EXTRAIT DU DOCUMENT –
========================

Éléonore Pancrazi et Louise Pingeot littéraires en ouverture du Festival Musica Nigella
Pour sa 14e édition, c’est à la thématique des "Racines" que le Festival Musica Nigella, soutenu par un comité d'honneur présidé par Jean-Claude Casadesus et se déployant chaque année sur toute la côte d’Opale, consacre sa programmation éclectique et exigeante. Ce thème prend forme dès le concert d’ouverture intitulé « Chausson, le littéraire » avec les inspirations wagnériennes du compositeur français et le matériau littéraire qu’il emploie pour certaines pièces : La Chanson perpétuelle écrite sur un poème de Charles Cros, mais surtout la méconnue et néanmoins remarquable Tempête, musique de scène écrite à partir de l’odyssée shakespearienne. Œuvre fragmentaire, elle est reconstituée pour sextuor instrumental et deux chanteurs par Takénori Némoto, Directeur artistique du Festival, chef d’orchestre et habitué de la transcription (voir la rare Cendrillon d’Isouard réécrite pour l’Ensemble Musica Nigella et donnée l’édition passée). Cette pièce redécouverte trouve un répondant dans Le Salut d’Ariel (Ariel’s Hail) de Kaija Saariaho, dont le sujet comme les délicates harmonies soulignées à la harpe s’accordent à Chausson et donne du relief au programme.
Sur le plateau, au milieu des vieilles pierres de la Chartreuse de Neuville, Éléonore Pancrazi (à découvrir ici en interview) et Louise Pingeot apparaissent ensemble pour La Tempête. La première saisit d’emblée, distillant le charme mystérieux du Chant d’Ariel en posant chaque note d’une voix d’abord caressante et étoffée à l’aigu cristallin faisant écho aux sonorités mirifiques du célesta et de la harpe, avant de se faire grave et placide, évoquant « le glas » d’une voix dont les médiums se font bien vibrés et grondants ou lisses et placides. La confiance dans l’attaque montre un son assuré et large, d’une grande présence, et que dévoile la célèbre Chanson perpétuelle, dont la lenteur du tempo permet à la mezzo-soprano de gorger sa voix d’une intensité constamment renouvelée par des nuances et des changements de registres dont elle tire parti à des fins expressives. Avec Louise Pingeot, la mezzo-soprano révèle un Duo de Junon et Cérès finement ciselé. Outre une impulsion commune, les deux interprètes montrent des timbres complémentaires dont profite cette histoire mythologique. La soprano est également remarquée par son engagement scénique et vocal. Flûtée et ondulante, la voix est d’une grande subtilité dans l’expression. L’articulation, très méticuleuse, mobilise largement les zygomatiques, et rend audible une voix d’ondine qui se fait très habile narratrice de la Chanson d’Ariel. Elle se montre saisissante dans L’appel d’Ariel, et à la manière des mouvements du vent signifiés par la flûte, se fait brusquement bourrasque (le claquement des « ch » anglais) ou fin tissu d’air, selon les caprices de la partition.

========================

MATÉRIEL D'ÉTUDE –
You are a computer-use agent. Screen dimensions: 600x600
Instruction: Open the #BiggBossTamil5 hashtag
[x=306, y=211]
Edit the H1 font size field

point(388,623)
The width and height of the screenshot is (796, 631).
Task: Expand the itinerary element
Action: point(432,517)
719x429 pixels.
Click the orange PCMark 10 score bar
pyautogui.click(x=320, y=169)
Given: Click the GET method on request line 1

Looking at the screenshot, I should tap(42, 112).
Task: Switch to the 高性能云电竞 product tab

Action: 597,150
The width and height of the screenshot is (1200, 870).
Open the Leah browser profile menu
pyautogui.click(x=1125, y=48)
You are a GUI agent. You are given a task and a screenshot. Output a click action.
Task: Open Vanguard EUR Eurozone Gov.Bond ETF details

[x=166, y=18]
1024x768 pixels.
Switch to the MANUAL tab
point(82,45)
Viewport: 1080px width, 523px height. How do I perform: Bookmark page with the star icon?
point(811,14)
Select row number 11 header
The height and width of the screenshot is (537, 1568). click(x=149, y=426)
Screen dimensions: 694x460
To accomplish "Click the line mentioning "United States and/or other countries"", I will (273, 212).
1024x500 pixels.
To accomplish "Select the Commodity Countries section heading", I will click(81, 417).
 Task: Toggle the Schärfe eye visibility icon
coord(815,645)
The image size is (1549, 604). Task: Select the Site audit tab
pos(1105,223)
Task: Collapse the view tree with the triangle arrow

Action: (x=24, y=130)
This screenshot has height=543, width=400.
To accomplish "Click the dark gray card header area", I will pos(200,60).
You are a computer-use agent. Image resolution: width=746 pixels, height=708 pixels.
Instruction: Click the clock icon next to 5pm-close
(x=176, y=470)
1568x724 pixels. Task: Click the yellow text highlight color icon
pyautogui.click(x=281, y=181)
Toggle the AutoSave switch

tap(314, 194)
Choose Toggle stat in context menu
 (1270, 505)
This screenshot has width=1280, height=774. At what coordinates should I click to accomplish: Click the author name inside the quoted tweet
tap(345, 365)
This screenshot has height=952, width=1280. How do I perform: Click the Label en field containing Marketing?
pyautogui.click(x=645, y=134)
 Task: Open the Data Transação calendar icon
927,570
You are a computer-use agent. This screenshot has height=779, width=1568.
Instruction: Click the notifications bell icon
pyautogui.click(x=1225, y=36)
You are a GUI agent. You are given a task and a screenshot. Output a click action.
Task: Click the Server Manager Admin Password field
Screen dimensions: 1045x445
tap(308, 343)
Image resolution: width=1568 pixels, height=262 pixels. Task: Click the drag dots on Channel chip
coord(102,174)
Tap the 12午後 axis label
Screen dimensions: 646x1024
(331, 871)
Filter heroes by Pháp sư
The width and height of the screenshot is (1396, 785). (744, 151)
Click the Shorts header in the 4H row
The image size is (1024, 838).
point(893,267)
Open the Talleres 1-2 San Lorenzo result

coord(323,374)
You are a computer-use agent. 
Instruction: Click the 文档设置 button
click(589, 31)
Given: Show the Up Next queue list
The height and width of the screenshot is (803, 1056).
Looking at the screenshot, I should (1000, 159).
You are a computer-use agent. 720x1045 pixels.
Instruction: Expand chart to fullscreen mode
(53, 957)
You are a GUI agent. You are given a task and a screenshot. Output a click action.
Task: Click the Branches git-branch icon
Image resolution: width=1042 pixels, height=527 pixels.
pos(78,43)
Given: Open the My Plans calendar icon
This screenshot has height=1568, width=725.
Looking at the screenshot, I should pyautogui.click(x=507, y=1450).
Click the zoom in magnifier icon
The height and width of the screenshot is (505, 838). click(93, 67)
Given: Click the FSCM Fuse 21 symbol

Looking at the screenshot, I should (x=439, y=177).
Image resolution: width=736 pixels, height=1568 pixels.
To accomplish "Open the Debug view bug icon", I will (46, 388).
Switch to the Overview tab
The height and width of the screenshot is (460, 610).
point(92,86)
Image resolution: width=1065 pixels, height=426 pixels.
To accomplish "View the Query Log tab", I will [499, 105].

========================

CONSIGNE –
Poursuivez la critique du concert d'ouverture du Festival Musica Nigella après sa dernière phrase.

RÉPONSE –
Outre les performances vocales des deux interprètes, la réussite du concert tient à la performance de l’Ensemble Musica Nigella, au sein duquel les musiciens montrent un engagement et une cohésion sans faille jusqu’au Concerto pour violon, piano et quatuor à cordes où s’illustrent Pablo Schatzman (violon) et Jean-Michel Dayez (piano). Au fil des quatre mouvements forts distincts en caractère, les interprètes demeurent ensembles et décidés, jusqu’au brio du quatrième mouvement, repris en bis plus fougueux encore qu’à l’initial.
Un concert d’ouverture enregistré (à paraître prochainement en CD) pour le Festival qui se poursuit jusqu’au 2 juin sur toute la côte d’Opale.